B. Dunia Pendidikan dan Penerbitan
        Pengasingan yang dijalani oleh K. H. Ahmad Sanusi memberikan dampak positif terhadap dirinya. Selama menjalani pengasingannya di Batavia Centrum, ia menunjukkan dirinya sebagai ulama yang produktif dalam menulis buku. Perjuangan dalam menegakkan kebenaran dalam konteks ibadah Islam tidak hanya dapat dilakukan dengan cara berdakwah secara langsung. Pemikiran-pemikirannya yang sedikit banyaknya terpancing oleh adanya pengaduan dari para jamaah dituangkan oleh K. H. Ahmad Sanusi dengan menulis buku. Hal tersebut mudah dipahami karena sebagai orang yang sedang menjalani pengasingan, ruang geraknya sangat dibatasi. Sementara itu, jika tidak menanggapi pengaduan-pengaduan para jamaah yang menyangkut masalah keagamaan, maka masayarakat akan mengalami kebingunan dalam menjalankan praktik-praktik keagamaannya. Oleh karena itu, ia menuliskan pemikirannya dengan menerbitkan berbagai buku.
        Selain itu, produktivitasnya dalam penerbitan buku menunjukkan bahwa K. H. Ahmad Sanusi merupakan kyai tradisional yang memiliki pikiran progresif. Ia tidak hanya berdiam diri sambil memegang kuat keyakinan tradisionalnya. Ia memberikan suatu pembelaan terhadap para ulama terdahulu yang menurut kaum mujadid pemikirannya tidak perlu dijadikan bahan rujukan untuk ber-taqlid. Namun yang terpenting adalah meskipun ia diasingkan ke Batavia Centrum sehingga meninggalkan para santri dan jamaahnya di Sukabumi, proses pembelajaran terhadap mereka tetap dapat dilakukan oleh dirinya.
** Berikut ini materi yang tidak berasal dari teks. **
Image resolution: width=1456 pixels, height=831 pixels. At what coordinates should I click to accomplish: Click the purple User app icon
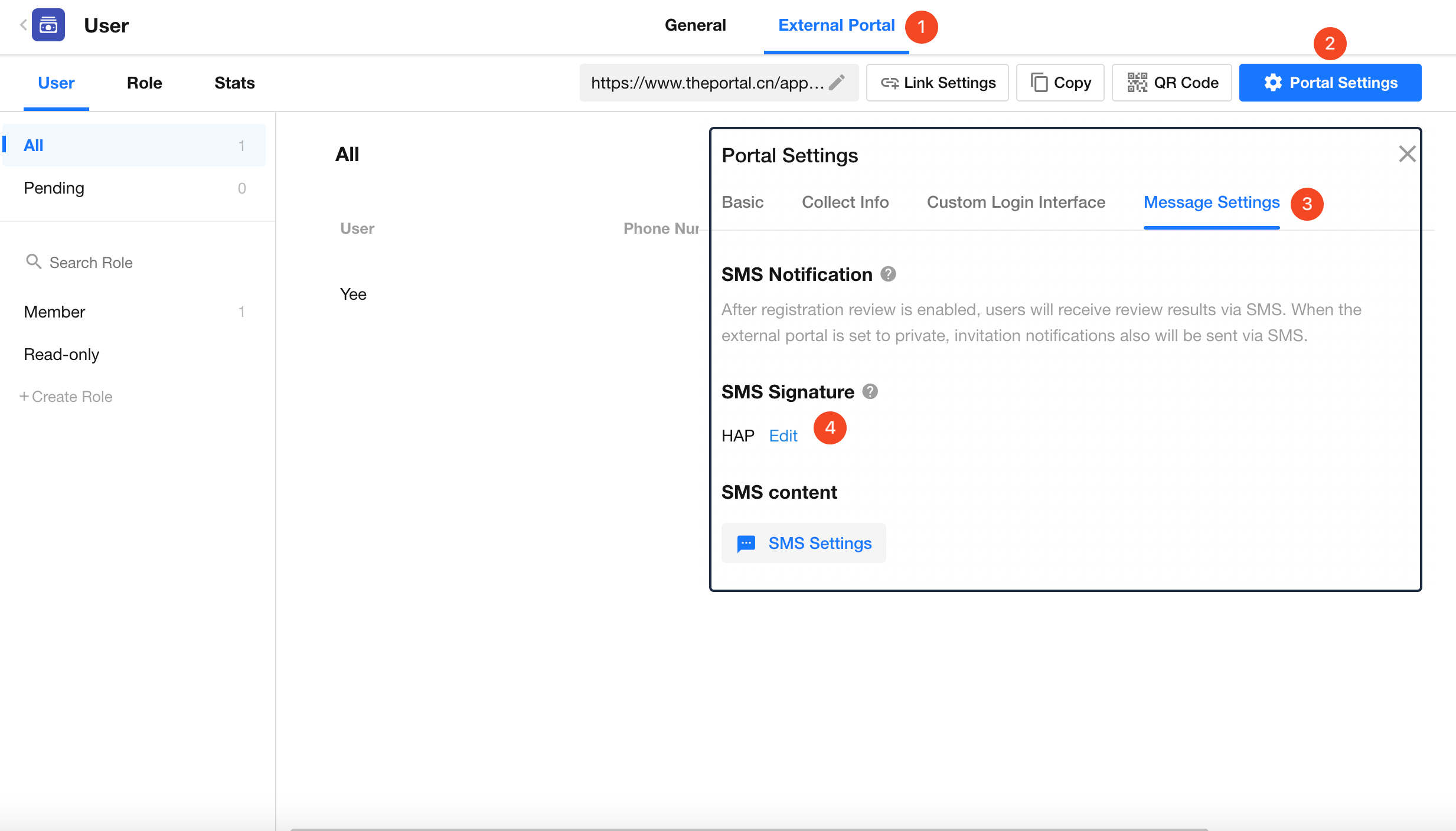tap(48, 25)
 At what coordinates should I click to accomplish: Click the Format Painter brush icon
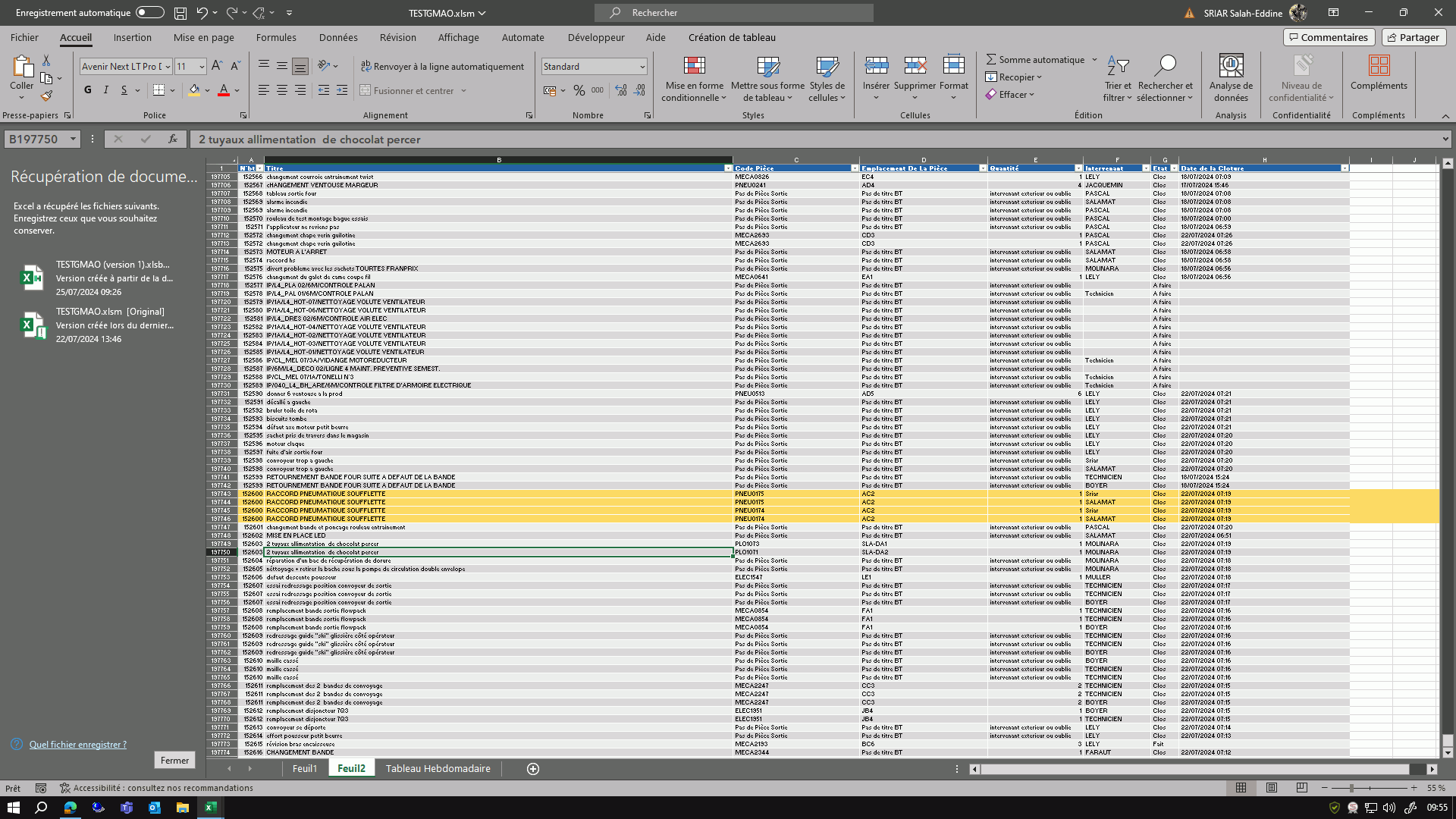pyautogui.click(x=47, y=96)
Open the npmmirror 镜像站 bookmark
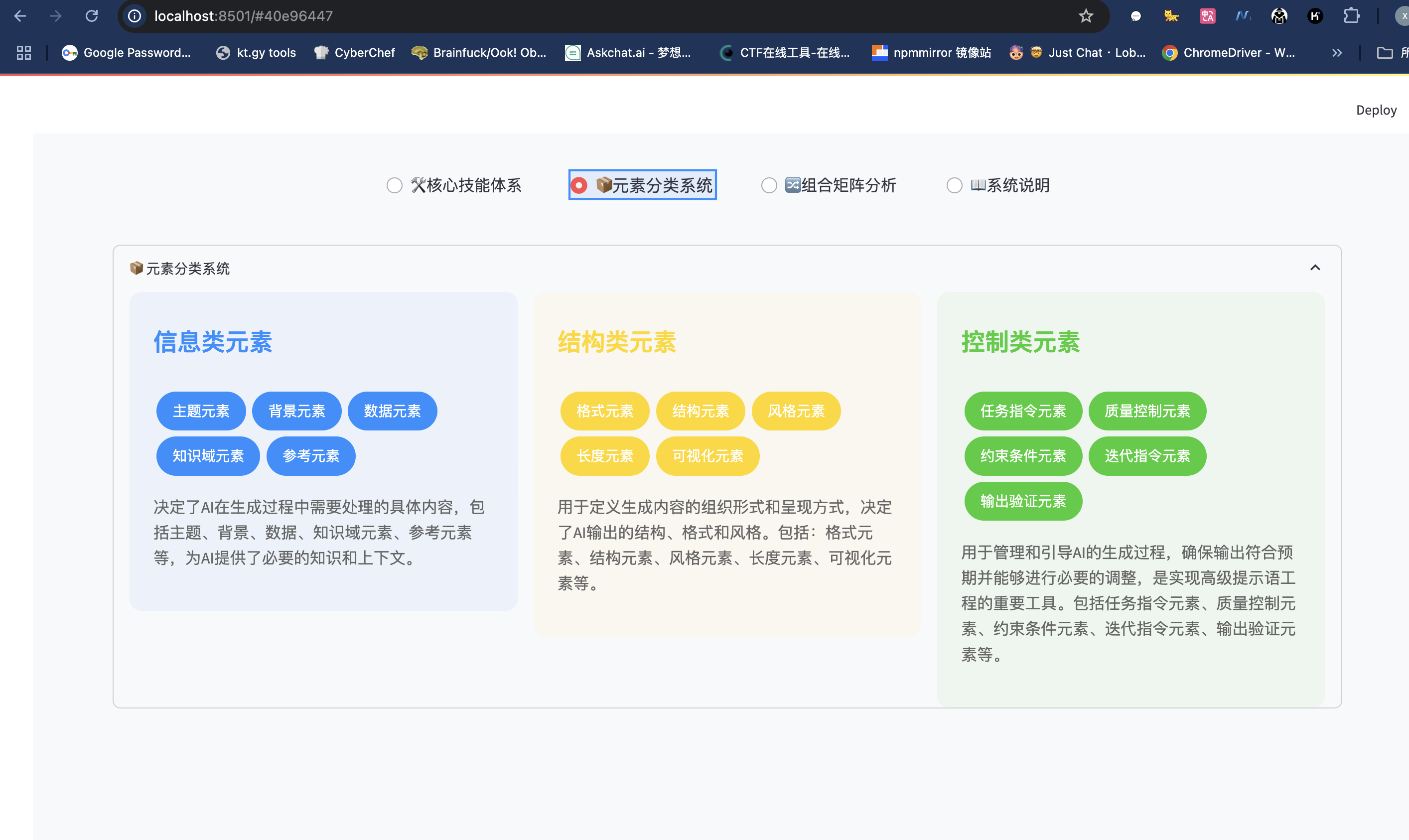 pos(932,53)
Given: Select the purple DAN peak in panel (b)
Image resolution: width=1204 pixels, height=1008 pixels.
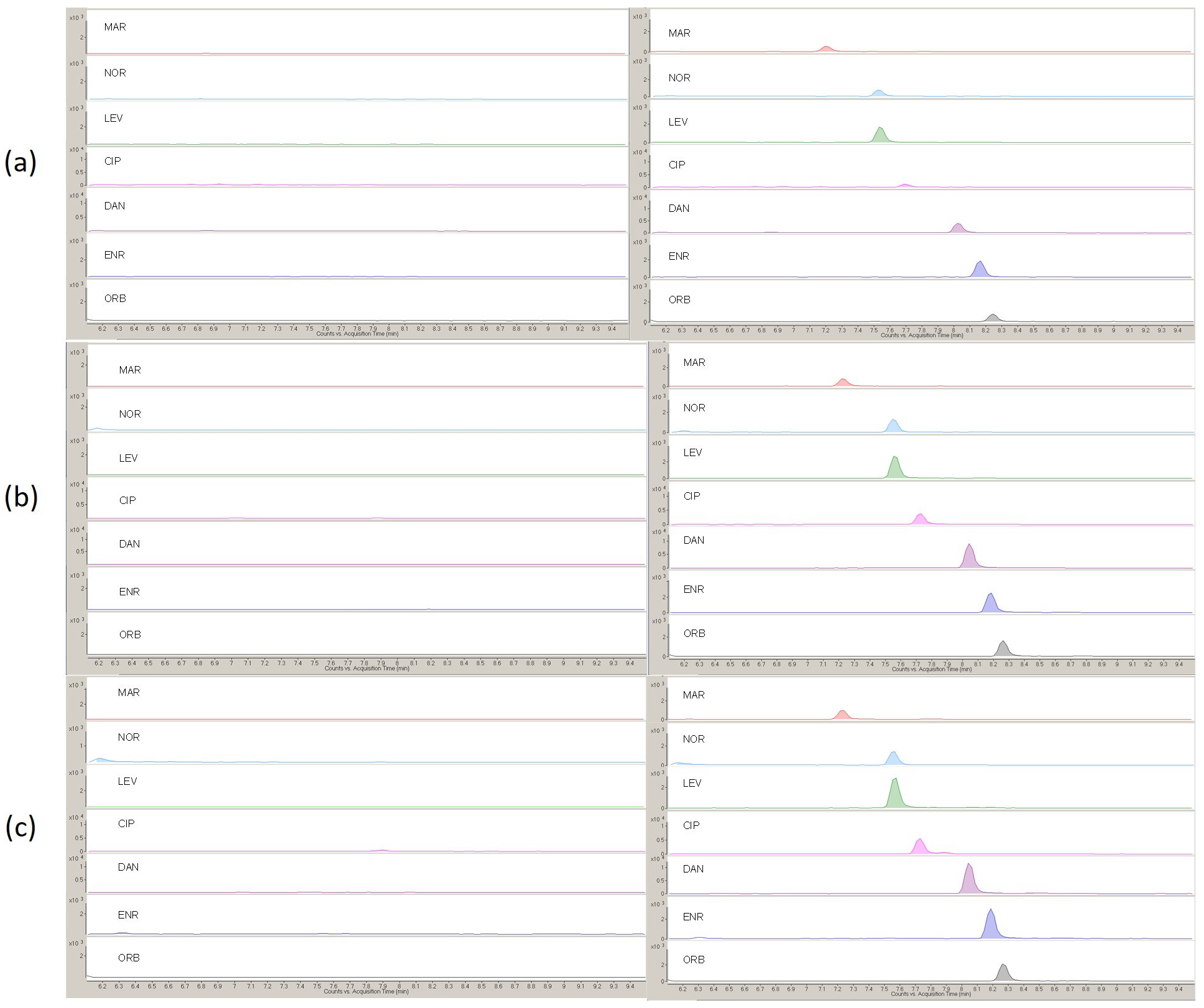Looking at the screenshot, I should (x=969, y=557).
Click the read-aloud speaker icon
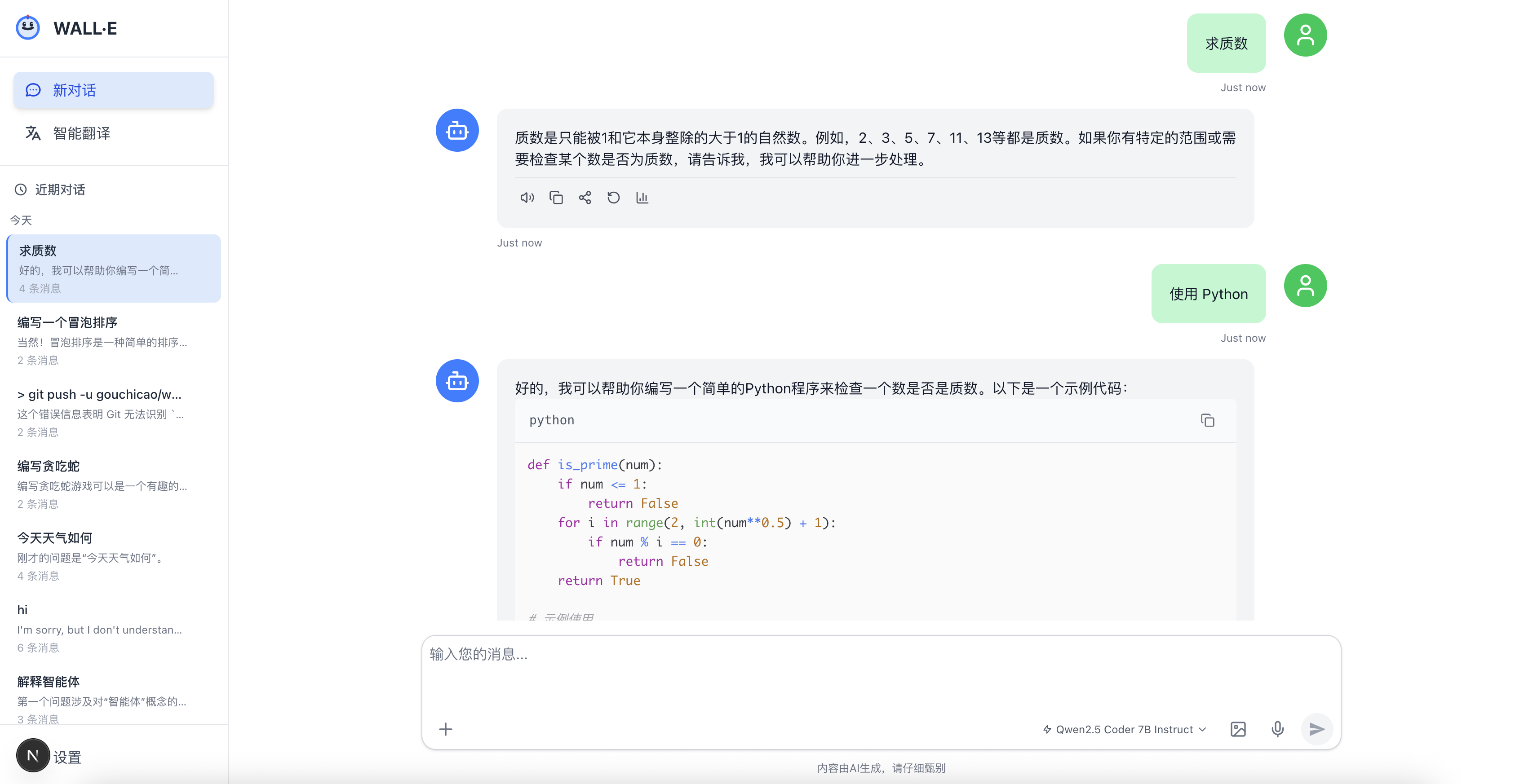 click(527, 198)
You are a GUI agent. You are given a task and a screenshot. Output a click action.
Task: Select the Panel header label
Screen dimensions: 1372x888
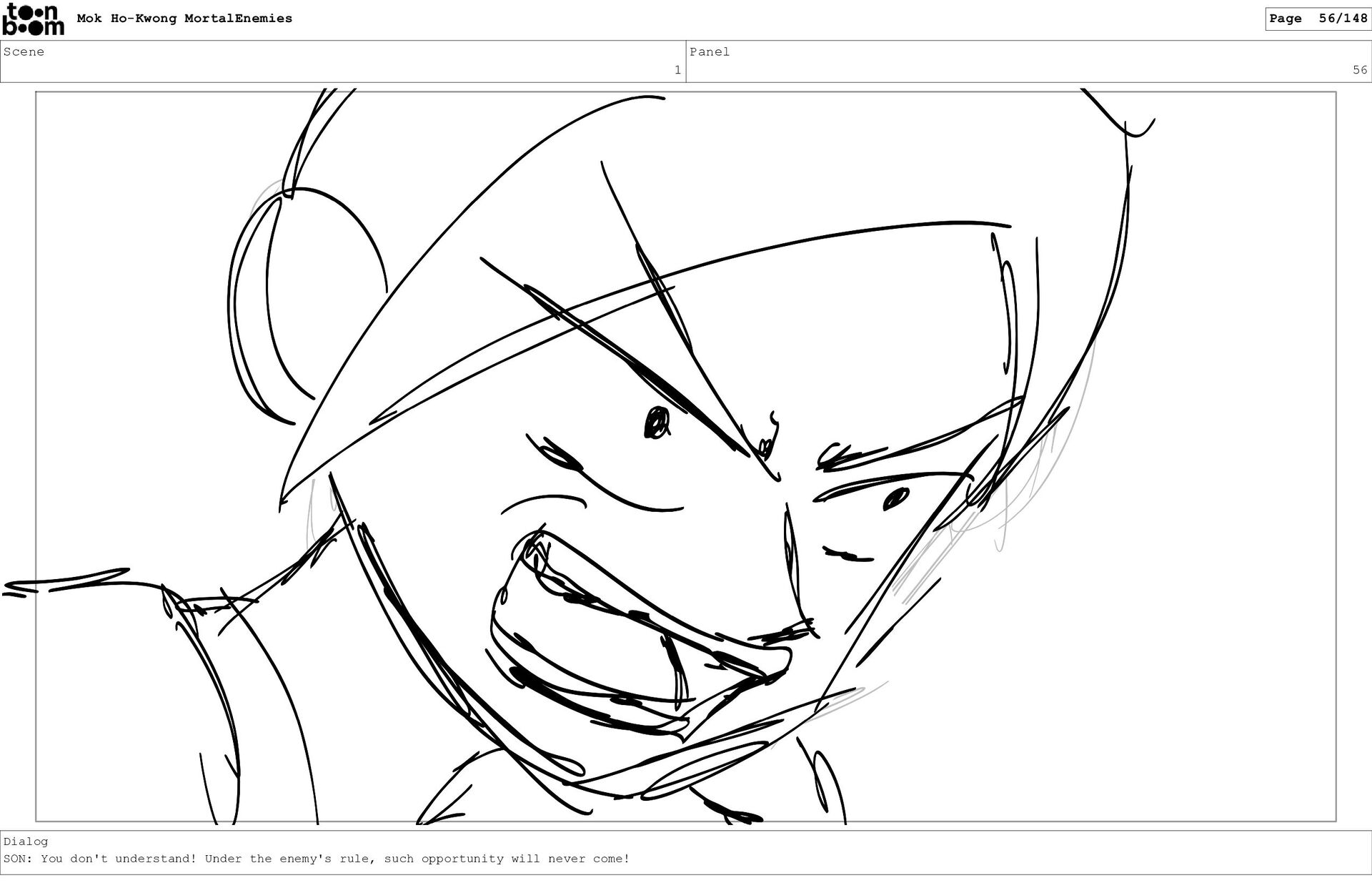709,51
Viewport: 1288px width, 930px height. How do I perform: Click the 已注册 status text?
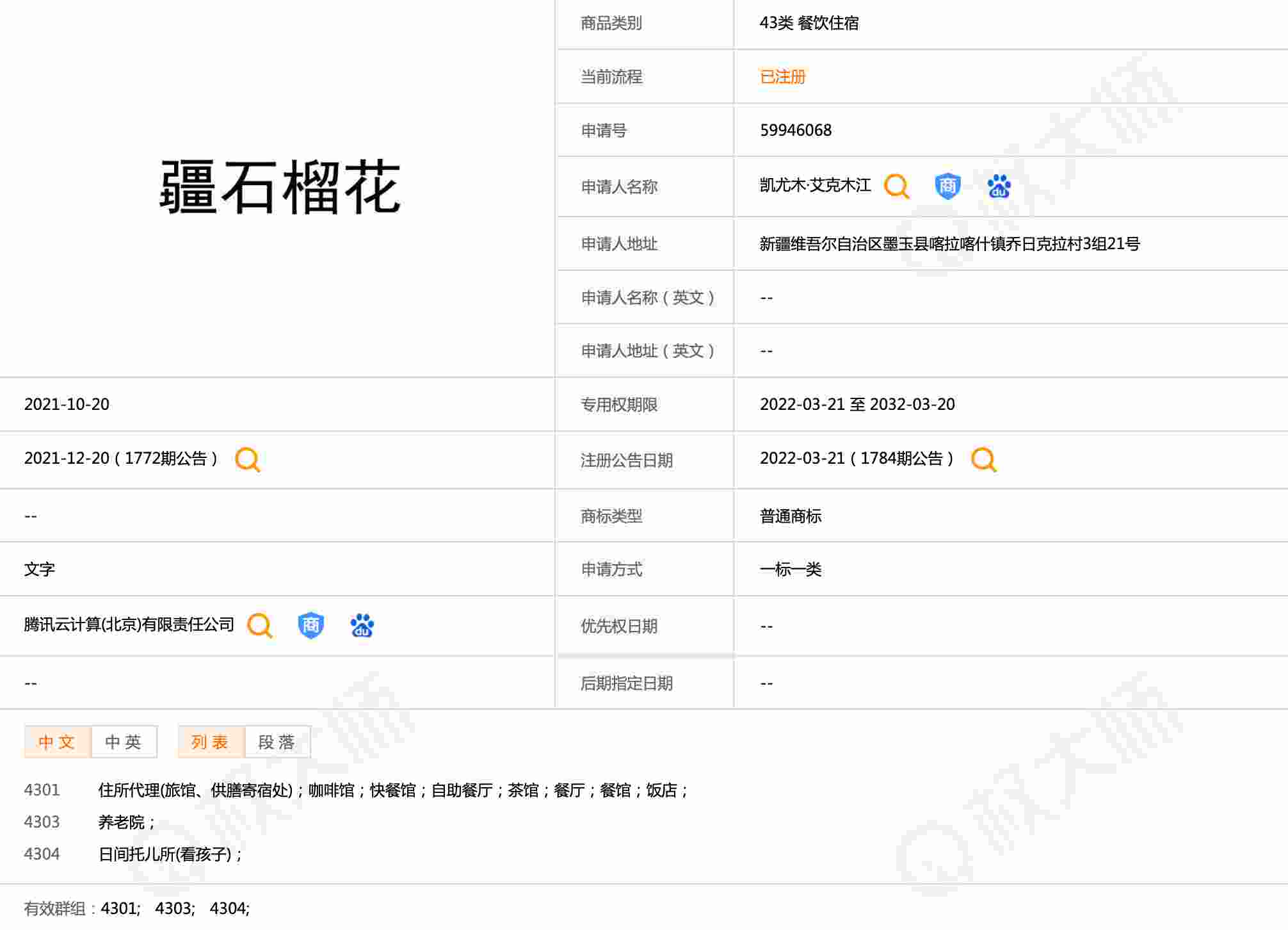pyautogui.click(x=782, y=77)
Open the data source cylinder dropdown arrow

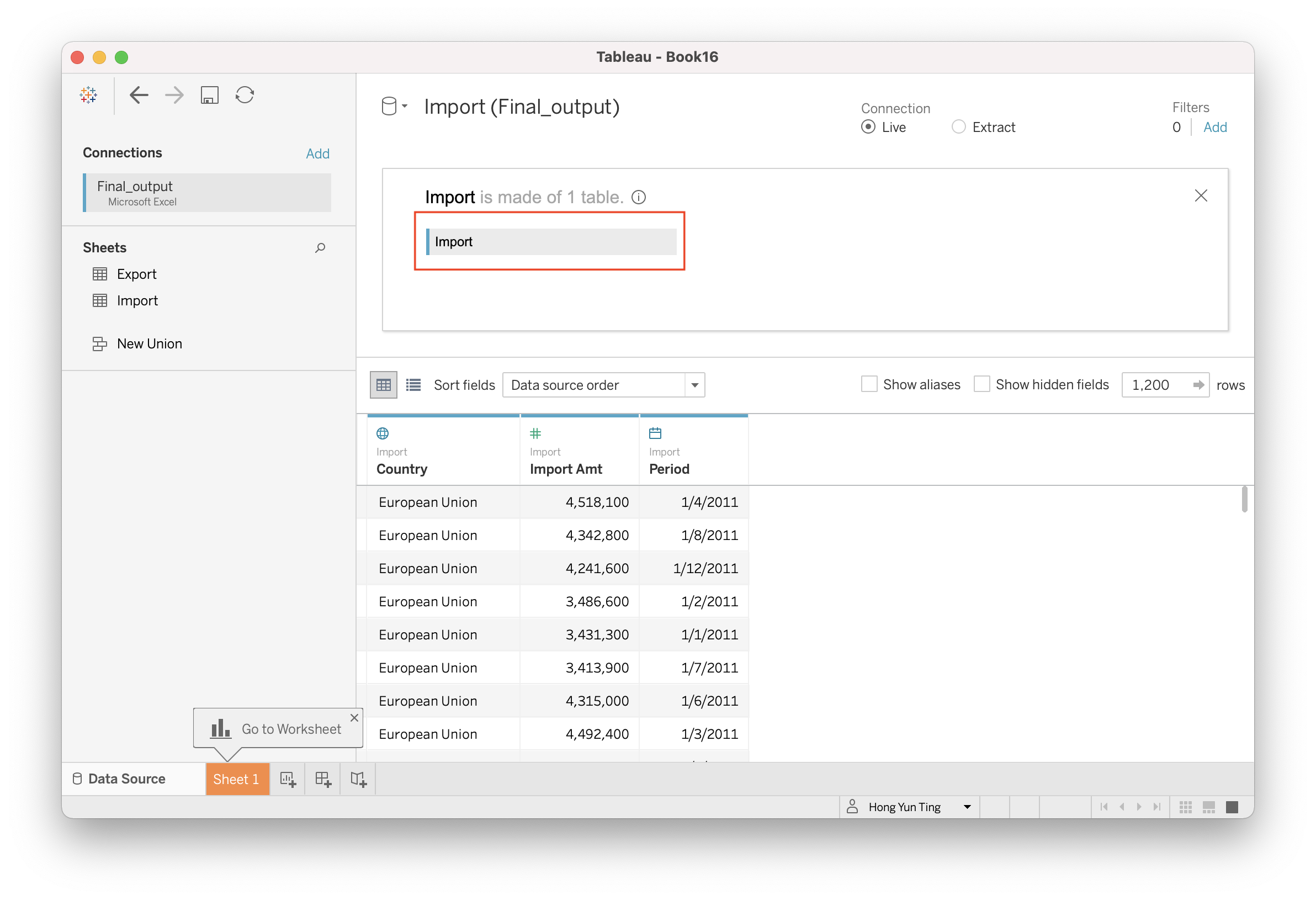point(404,106)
Pada hakikatnya, dia tetap melaksanakan proses mengajar tetapi dengan menggunakan media berbeda.
       Materi-materi keagamaan yang disampaikan kepada para santri dan jamaahnya ddilakukan melalui sebuah buku. Tafsir Qur’an, misalnya, ia secara rutin menuliskannya ke dalam beberapa buku (buletin) yang secara rutin ia terbitkan di Batavia Centrum. Dengan demikian, meskipun ia diasingkan dari lingkungan sosial-budayanya, namun ia tidak meninggalkan dunia pendidikan. Proses pendidikan terhadap para santrinya tetap dapat dilakukan. Para kyai yang menggantikannya di pesantren terlebih dahulu mendiskusikan tafsir yang ditulis gurunya itu ketika menjenguknya ke Batavia Centrum.
        Dari menulis buku inilah, K. H. Ahmad Sanusi dapat bertahan hidup selama pengasingannya di Batavia Centrum karena buku-bukunya itu banyak dibeli orang (Sipahoetar, 1946: 73). Produktivitasnya dalam menulis buku diperlihatkan dengan kemampuannya dalam menerbitkan buku yang jumlahnya mencapai ratusan judul, seperti yang dilaporkan oleh dirinya kepada Pemerintah Militer Jepang tahun 1942. Adapun buku-buku yang ditulis dan diterbitkan oleh K. H. Ahmad Sanusi adalah sebagai berikut.
A. Buku yang ditulis dalam Bahasa Sunda
        Beberapa buku yang ditulis K.H. Ahmad Sanusi dalam bahasa Sunda adalah sebagai berikut.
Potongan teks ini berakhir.